Le « marché de Noël ». Voilà bien qui exprime le contraire du cadeau : le marché. En art, tout ce qui ressort du « premier marché » s’avance en général sous des motifs non artistiques (ce sont les reproductions, les sérigraphies, et toutes les croûtes). Par exemple, il y a dix minutes, une fille, la deuxième après celle du mois de mai ou juin, voulait me présenter les sérigraphies qu’elle a réalisées avec un sérigraphe dans le cadre d’une réinsertion des jeunes, dit-elle, avec une autorisation délivrée par la préfecture de police toute chiffonnée, déclarant ouvertement que si je voulais l’aider… J’ai dit non, autrement dit, à travers le prisme de son discours : qu’elle crève, sans travail et sans toit. Quarante euros pour un geste humanitaire, on peut le comprendre, quarante euros pour une sérigraphie de merde, faut quand même pas exagérer (je ne les ai pas vues, cependant : reproduction de tableaux connus, dit-elle). Celle du mois de mai tenait un discours beaucoup mieux construit, sans aucune autorisation je crois, une vraie professionnelle, une horreur. Je m’étais fait avoir, évidemment, rationalisant cela comme un remerciement pour avoir été la seule personne de la journée à me parler. Celle-ci, ce n’était pas des sérigraphies, il y avait tout un discours, probablement mensonger : véritables créations (dans l’ordre graphique : tout plat et des signes qui disent quelque chose), avec une véritable technique par eux mise au point, avec de la soie et autres conneries, genre le « tableau » coûtait 75 euros à faire, cédé 25 par pure bonté… Faut pas prendre les gens pour des cons, sauf ceux qui le sont, comme moi. Le premier marché de l’art vient tout seul à notre porte, et sous des motifs extérieurs à l’art en plus. Cette fois, long monologue essoufflé à la porte, à la fin j’ai dit non, et elle est partie jouant la vexée (à la limite, si cela était une entrée en matière pour aller plus loin, parler plus profondément, retourner cette relation commerciale ou humanitaire, mais je doute que cela soit possible, ni même qu’elle le veuille : elle va beaucoup trop vite sur ses rails, et au fond c’est pour cela que je ne l’aime pas : où cet art devant ma porte rejoint un hypothétique art vendu en distributeur comme des canettes de coca).

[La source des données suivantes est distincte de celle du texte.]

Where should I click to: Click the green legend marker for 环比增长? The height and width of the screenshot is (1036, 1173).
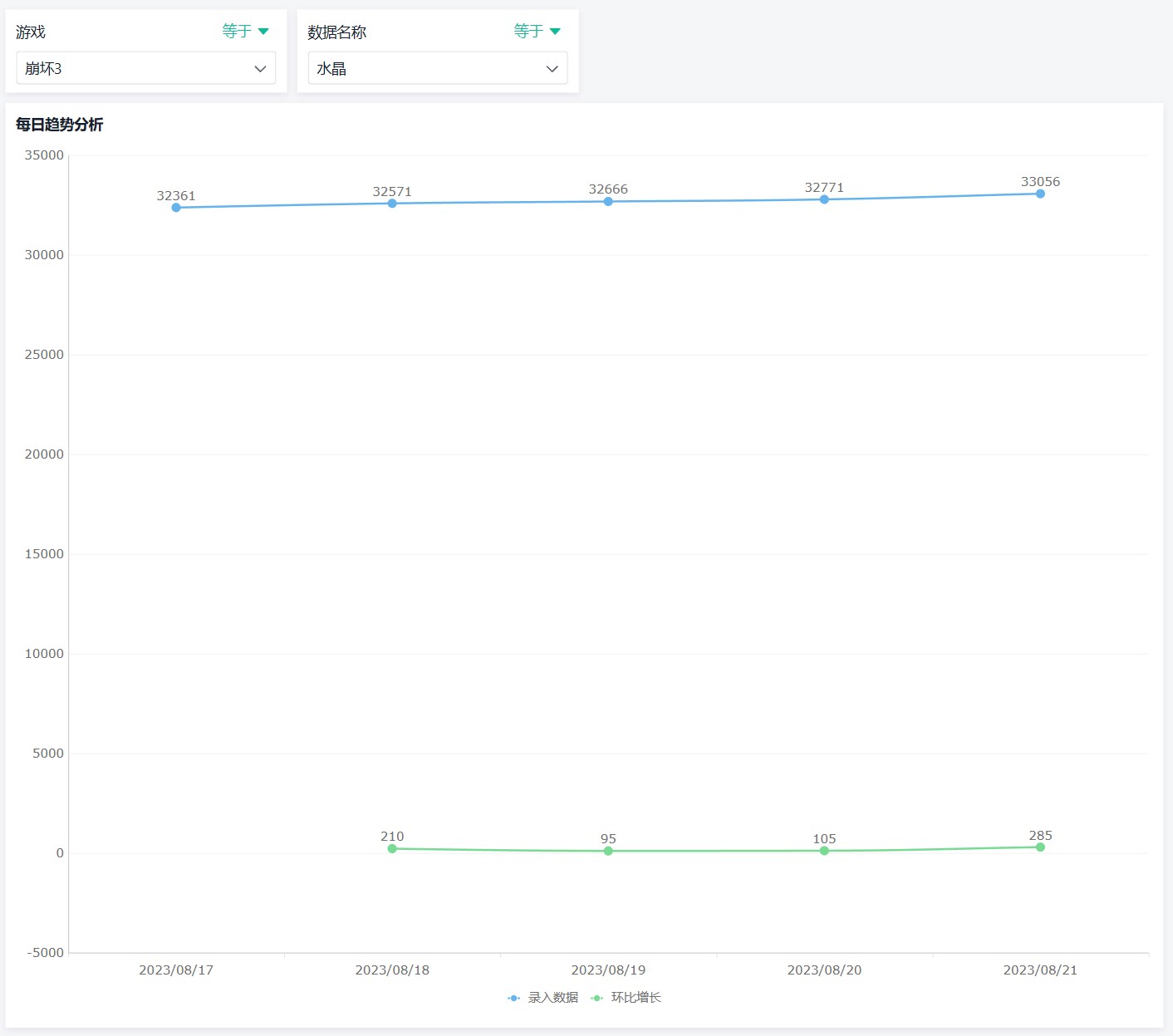pos(596,998)
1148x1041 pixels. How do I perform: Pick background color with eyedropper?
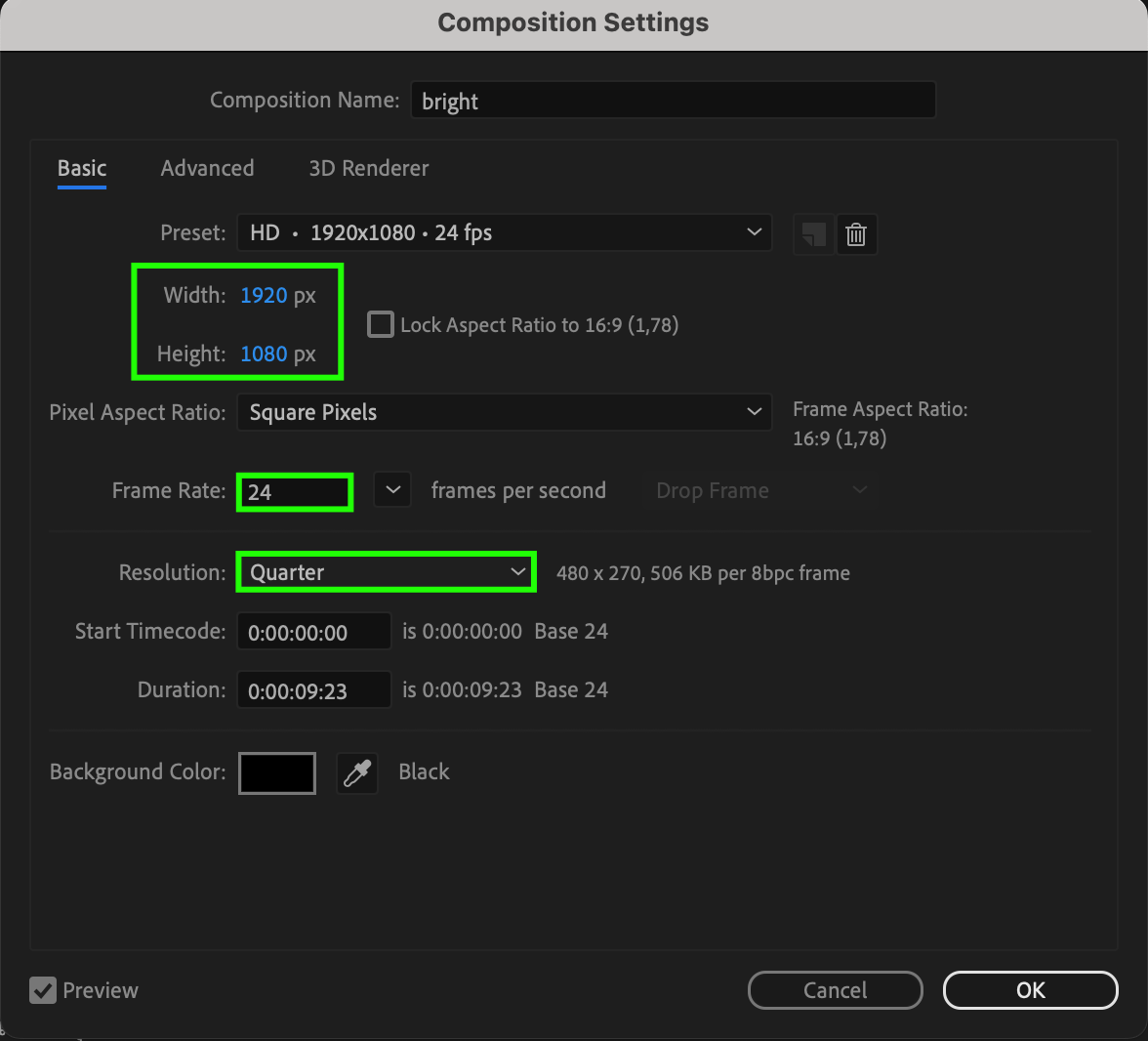(357, 772)
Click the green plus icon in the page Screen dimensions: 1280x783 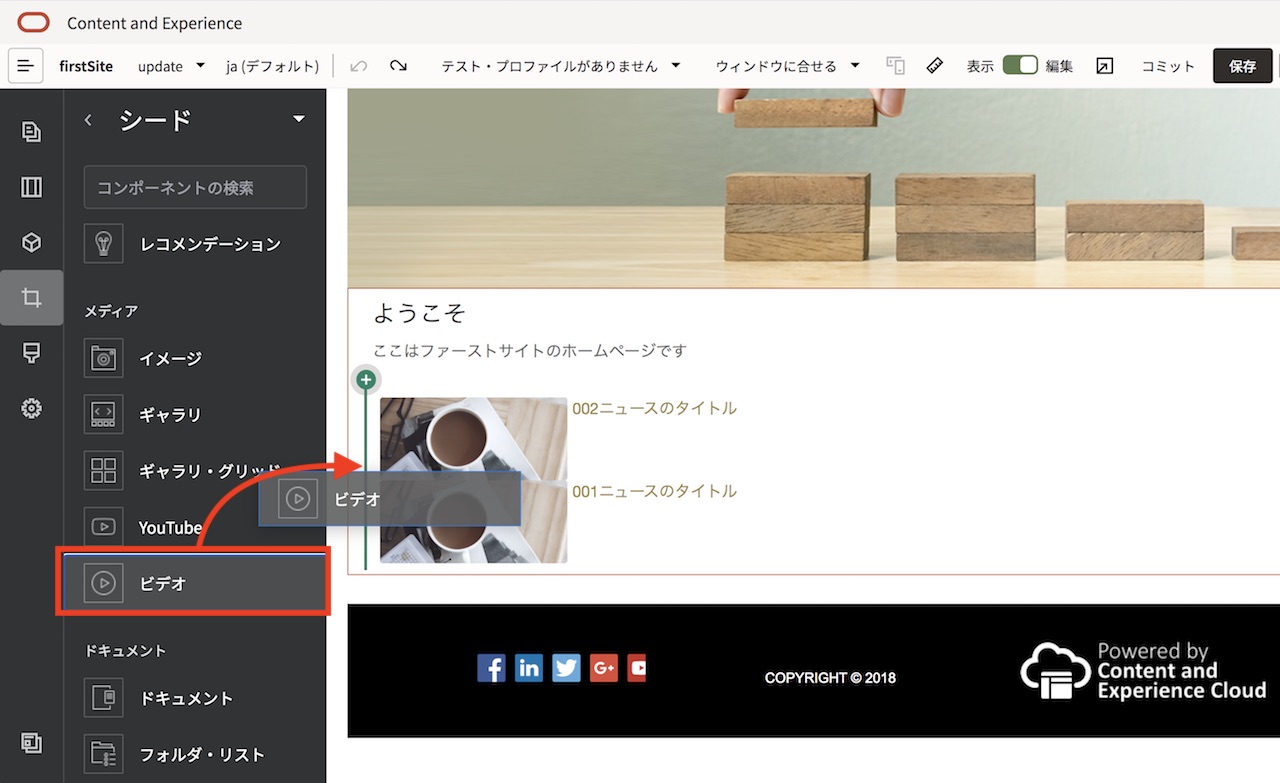[365, 379]
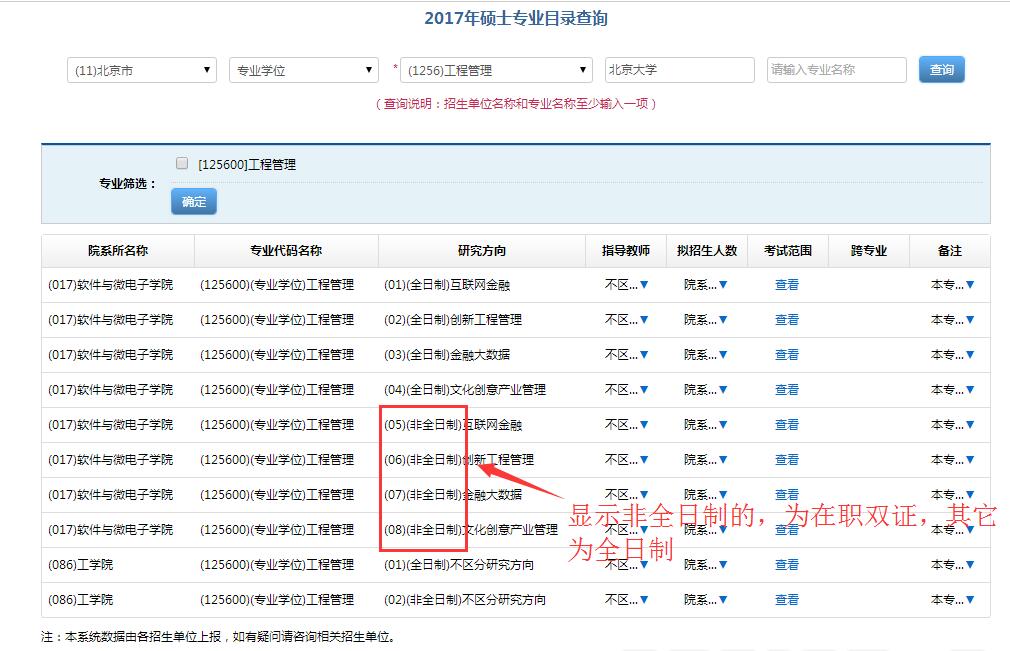Click the 考试范围 column header
The height and width of the screenshot is (651, 1010).
[x=788, y=251]
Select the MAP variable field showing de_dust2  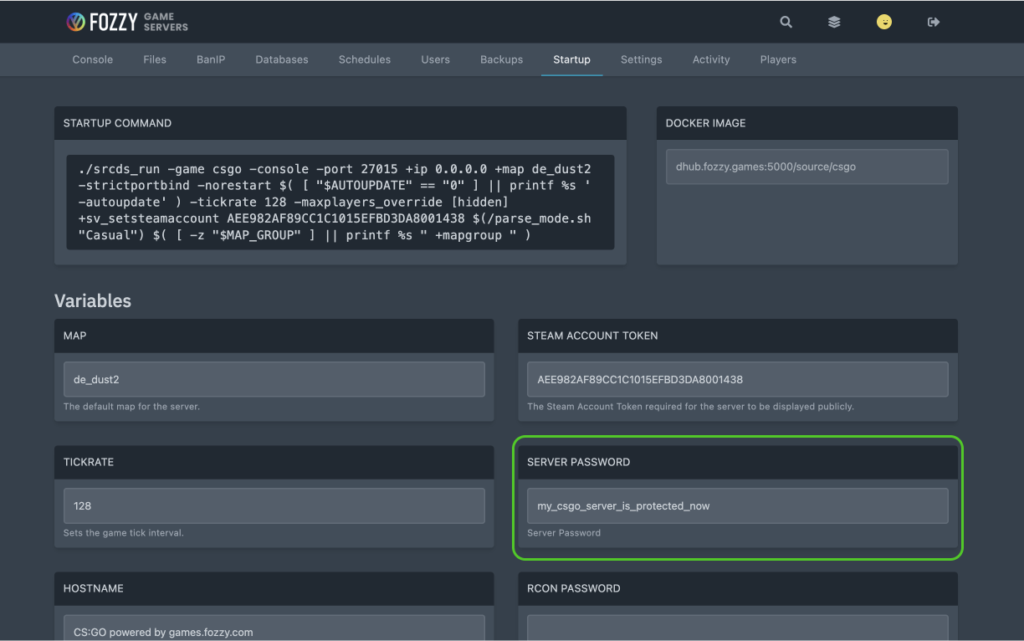click(272, 379)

Le « marché de Noël ». Le cadeau de Noël est radicalement hors marché, justement. Petit, j’en ai eu des cadeaux du marché, Toys’r’us, supermarchés et autres. A remplir plusieurs chambres d’objets que je n’ai quasiment jamais touchés, à peine une fois pour voir. Je dis cela sans méchanceté ni aucune arrière-pensée, évidemment. Cela me rendait triste, je crois. Après c’était plus simple, il y a eu les consoles vidéo, elles au moins elles réglaient le problème, ce passeport pour l’ailleurs, mieux qu’un train électrique, qu’une boîte avec des tampons pour écrire en hiéroglyphes, qu’un circuit de voitures de course électriques (et pourtant j’y ai joué, à ce circuit), que n’importe quel livre, et que sais-je encore. Gamin, un véritable cadeau, je ne l’aurais pas compris (si même mes parents auraient été capables d’en faire) ; il aurait traîné à l’abandon ; peut-être aurais-je senti quelque chose de vague, et de pas compris par moi du tout, dans cet objet, par cet objet, et alors peut-être aurais-je été abattu par une profonde tristesse, celle de ne pas arriver à faire lien avec cet objet lui-même (ça m’est arrivé, parfois, mais c’était des cadeaux bêta, de personnes que je ne connaissais quasiment pas, donc là c’était le lien à la personne ‘‘seulement’’). Peut-être seuls les adultes peuvent arriver à jouer entre eux, les enfants il faut toujours que le jeu soit quelque chose de tiers (et quel meilleur jeu que le jeu vidéo ?).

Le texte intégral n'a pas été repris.